Pagosa Peak, coming from a Native American name meaning “healing waters” that the nearby town of Pagosa Springs is famous for, was the first real peak that I ever climbed, close to sixteen years ago. While I have climbed many other peaks in the area since, I still try to get up there once a year if possible.
Now the years have been good to me in way other than giving me a love for mountains. My wife, Dawn, and I were married just a few weeks before that first climb and we have four beautiful children, Thalia age 8, Thaddeus age 6, Gwendolyn age 4,and Cianen age 2. We all get out in the mountains almost daily during the summer and fall to do a lot of wildcrafting, although most of the hiking and mountain climbing is left to me and my friends. So a couple of years ago we decided to try taking them up Pagosa Peak and see how they would do. They were very excited to be climbing a mountain so there was very little whining. But they were going a lot slower than I had expected and the clouds were beginning to build up. By the time we had reached the summit it had taken us about four hours to do three miles (albeit, almost every single step is uphill) and the last twenty minutes were through a misty kind of rain, with distant thunder that threatened more, and being above timberline we were totally exposed.
After a few minutes and a late, brief lunch we turned back and then the weather turned bad. Lightening began punching near us, deafening us with its thunder and sending Thalia into a panic. Then the downpour began. I have been through many mountain storms before, I even enjoy them for the most part, but this was almost too much for my little family. The trail had turned into a creek so my wife, with baby Cianen on her back, grabbed Thaddeus’s hand, while I grabbed Thalia’s and picked up Gwen while we slipped and slid our way down. More than once I had the two oldest just sit down and slide to a lower part of the trail. The rain stopped not to long after we were back in the trees but the path continued to be slick and treacherous, and with everyone wet and chilled I pushed them hard to keep moving fast until we reached our Jeep. The sun was shining when we got there and we all lay down to bask in its warming rays.
After that day Thalia was paranoid to go anywhere in the high country if we strayed more than a few hundred feet from the vehicle, frustrating us to no end. Finally, a little more than a year later, I convinced her to climb Pagosa Peak again, just the two of us, so we would be able to deal with her fear.
I chose a day that was forecast to be clear and we left very early, watching the almost full moon set while we drove. There was just enough light to see easily by when we reached the trailhead and it was cold, maybe around twenty degrees or so, being deep into autumn. We were no more than fifty steps down the trail when her fear kicked in and I eventually I was forcing myself not to get frustrated explaining and refuting all the wild things her fertile imagination thought could go wrong.

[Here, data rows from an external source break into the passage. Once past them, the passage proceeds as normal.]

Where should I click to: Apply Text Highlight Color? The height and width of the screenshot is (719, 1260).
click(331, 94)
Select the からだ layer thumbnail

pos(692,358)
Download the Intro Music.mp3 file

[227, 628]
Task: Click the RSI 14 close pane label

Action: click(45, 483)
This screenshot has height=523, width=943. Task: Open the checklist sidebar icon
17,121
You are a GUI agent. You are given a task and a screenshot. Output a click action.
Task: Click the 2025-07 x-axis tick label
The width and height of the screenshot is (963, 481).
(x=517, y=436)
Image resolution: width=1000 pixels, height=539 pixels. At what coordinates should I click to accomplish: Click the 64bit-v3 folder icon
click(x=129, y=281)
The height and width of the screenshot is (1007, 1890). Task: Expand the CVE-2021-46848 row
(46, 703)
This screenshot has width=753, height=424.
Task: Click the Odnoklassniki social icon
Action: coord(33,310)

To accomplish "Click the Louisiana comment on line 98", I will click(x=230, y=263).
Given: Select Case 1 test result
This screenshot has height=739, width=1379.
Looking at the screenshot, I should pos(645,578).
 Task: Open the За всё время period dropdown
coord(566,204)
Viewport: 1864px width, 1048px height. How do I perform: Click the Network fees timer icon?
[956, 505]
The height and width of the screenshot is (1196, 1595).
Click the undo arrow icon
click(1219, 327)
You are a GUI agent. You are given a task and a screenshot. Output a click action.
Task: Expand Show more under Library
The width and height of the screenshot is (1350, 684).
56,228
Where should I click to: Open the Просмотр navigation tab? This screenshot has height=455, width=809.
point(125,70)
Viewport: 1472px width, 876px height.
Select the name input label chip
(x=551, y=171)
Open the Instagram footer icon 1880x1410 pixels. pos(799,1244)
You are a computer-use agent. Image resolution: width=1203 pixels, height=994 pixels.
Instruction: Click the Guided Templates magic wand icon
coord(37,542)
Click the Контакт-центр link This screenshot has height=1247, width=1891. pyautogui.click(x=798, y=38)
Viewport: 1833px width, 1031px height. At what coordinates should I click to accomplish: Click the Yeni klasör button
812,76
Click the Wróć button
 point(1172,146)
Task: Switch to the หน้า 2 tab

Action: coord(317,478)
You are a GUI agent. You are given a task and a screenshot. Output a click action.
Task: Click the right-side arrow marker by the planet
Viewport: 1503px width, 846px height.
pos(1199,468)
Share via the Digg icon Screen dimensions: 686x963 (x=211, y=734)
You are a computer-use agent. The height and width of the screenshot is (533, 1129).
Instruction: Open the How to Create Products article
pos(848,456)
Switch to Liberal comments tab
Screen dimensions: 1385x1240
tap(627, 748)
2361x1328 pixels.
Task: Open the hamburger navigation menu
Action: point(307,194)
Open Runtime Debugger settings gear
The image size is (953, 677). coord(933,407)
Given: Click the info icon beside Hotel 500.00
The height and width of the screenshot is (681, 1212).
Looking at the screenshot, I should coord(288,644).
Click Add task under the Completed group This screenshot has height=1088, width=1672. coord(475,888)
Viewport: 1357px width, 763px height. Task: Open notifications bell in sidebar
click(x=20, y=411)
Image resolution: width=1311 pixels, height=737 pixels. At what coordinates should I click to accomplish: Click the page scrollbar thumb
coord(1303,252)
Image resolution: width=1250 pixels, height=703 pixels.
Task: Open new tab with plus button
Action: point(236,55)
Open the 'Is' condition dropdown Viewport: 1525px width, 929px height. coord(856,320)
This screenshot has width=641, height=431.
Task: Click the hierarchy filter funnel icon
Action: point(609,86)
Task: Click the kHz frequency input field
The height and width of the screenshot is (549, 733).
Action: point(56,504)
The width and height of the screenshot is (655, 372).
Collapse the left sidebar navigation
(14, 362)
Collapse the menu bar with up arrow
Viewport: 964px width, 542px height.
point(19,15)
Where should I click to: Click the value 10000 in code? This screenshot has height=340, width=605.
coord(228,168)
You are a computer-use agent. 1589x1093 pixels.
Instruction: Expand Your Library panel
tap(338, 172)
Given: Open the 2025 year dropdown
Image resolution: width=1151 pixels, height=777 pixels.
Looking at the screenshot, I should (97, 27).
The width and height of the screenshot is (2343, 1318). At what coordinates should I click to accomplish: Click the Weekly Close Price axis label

At one point she was almost in hysterics, but she eventually calmed down when I just kept pushing her, not allowing any breaks or stops, and making her lead the way. From then on we just kept on the pace, she can be a steady hiker when she lets herself, and soon her confidence rose, and together we were able to rout her anxiety every time it arose.
By the time we reached the saddle, about two miles in, the sun was just emerging over it, greatly warming our spirits and not much further arrived at timberline. This is where the storm hit us last time, on an exposed ridge with very steep and rocky terrain on one side, and a sharp drop on the other. I could see the hysteria creeping up on Thalia again as we followed the steep ridge up, but I was able to talk it down and I tried to keep her occupied by constantly pointing out things we could see from here.
Before she even knew what was happening we were within a few minutes of the summit and she became very excited, telling me how glad she was we were doing this together. Pagosa Peak has a double peak actually, after you reach what you think is the top, you see another peak, slightly higher, just a couple hundred yards away, but with a deep dip in between the two. On Thalia’s first climb last year, it looked despairing to her seeing that there was still more to go. But this time she attacked it with relish, crossing it quicker than I thought she could.
Once there we removed our packs the conversation turned to her achievement, how happy and thankful she was that I had kept pushing her so we could experience this. A depth of fatherly pride welled up in me, and mingling with the sense of exhilaration that I always feel upon summiting a mountain, there was a profound and intense emotion that I had never experienced in the outdoors before.
This place that had once held a personal sacredness for me, being my first summit, had just changed, and I knew that I would no longer associate this mountain with just my own accomplishment anymore, but with my precious little girl overcoming her fears.